N° RG 23/00124 - N° Portalis DBV3-V-B7H-VTZW

AFFAIRE :

[K] [E]

C/

[8] VENANT AUX DROITS DE LA [10] ([6])

Décision déférée à la cour : Jugement rendu le 02 Décembre 2022 par le Pole social du TJ de [Localité 12]

N° RG : 21/00171

Copies exécutoires délivrées à :

Me Stéphanie PAILLER de

la SELEURL CABINET STEPHANIE PAILLER AVOCAT

Copies certifiées conformes délivrées à :

[K] [E]

[8] VENANT AUX DROITS DE LA [10] ([6]),

[7] ([9])

le :

RÉPUBLIQUE FRANÇAISE

AU NOM DU PEUPLE FRANÇAIS

LE SIX FEVRIER DEUX MILLE VINGT CINQ,

La cour d'appel de VERSAILLES, a rendu l'arrêt suivant dans l'affaire entre :

Monsieur [K] [E]

Centre Communal d'Action Sociale

[Adresse 1]

[Localité 5]

Non comparant non représenté

APPELANT

****************

[8] VENANT AUX DROITS DE LA [10] ([6])

[Adresse 13]

[Localité 3]

représentée par Me Stéphanie PAILLER de la SELEURL CABINET STEPHANIE PAILLER AVOCAT, avocat au barreau de PARIS, vestiaire : A0536

[7] ([9])

[Adresse 4]

[Localité 2]

représentée par Me Stéphanie PAILLER de la SELEURL CABINET STEPHANIE PAILLER AVOCAT, avocat au barreau de PARIS, vestiaire : A0536

INTIMEES

****************

Composition de la cour :

L'affaire a été débattue le 19 Novembre 2024, en audience publique, devant la cour composée de :

Madame Nathalie COURTOIS, Présidente,

Madame Véronique PITE, Conseillère,

Madame Odile CRIQ, Conseillère,

qui en ont délibéré,

Greffier, lors des débats : Madame Isabelle FIORE

FAITS ET PROCÉDURE

M.[K] [E] a été affilié à la [7] à compter du 1er juillet 2008 en qualité d'architecte.

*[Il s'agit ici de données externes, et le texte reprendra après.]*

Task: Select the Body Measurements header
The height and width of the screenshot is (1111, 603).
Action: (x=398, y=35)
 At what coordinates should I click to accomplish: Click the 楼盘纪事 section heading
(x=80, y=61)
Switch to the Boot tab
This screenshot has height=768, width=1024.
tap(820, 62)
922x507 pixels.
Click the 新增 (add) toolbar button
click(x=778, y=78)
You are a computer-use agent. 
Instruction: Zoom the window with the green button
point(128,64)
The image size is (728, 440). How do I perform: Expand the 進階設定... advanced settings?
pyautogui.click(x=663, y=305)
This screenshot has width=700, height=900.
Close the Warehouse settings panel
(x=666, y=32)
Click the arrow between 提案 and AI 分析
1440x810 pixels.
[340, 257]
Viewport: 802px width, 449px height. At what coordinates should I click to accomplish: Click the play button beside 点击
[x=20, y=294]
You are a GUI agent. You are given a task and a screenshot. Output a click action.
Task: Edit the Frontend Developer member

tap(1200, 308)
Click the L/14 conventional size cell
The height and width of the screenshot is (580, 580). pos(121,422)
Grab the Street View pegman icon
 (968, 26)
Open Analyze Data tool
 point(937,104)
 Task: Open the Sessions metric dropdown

Après la notification par lettre recommandée avec accusé de réception d'une mise en demeure en date du 20 octobre 2020, la [7] ( ci-après la [6]) a fait signifier le 16 mars 2021 à M. [K] [E] une contrainte d'un montant de 8 521,75 euros représentant les cotisations (7 886,00€) et les majorations de retard (635,75 €) dues pour la période du 1er janvier 2018 au 31 décembre 2019.

Par requête du 23 mars 2021, M.[K] [E] a formé opposition à cette contrainte au motif qu'il n'exerçait plus son activité pour raison de santé et qu'il était en grande difficulté financière.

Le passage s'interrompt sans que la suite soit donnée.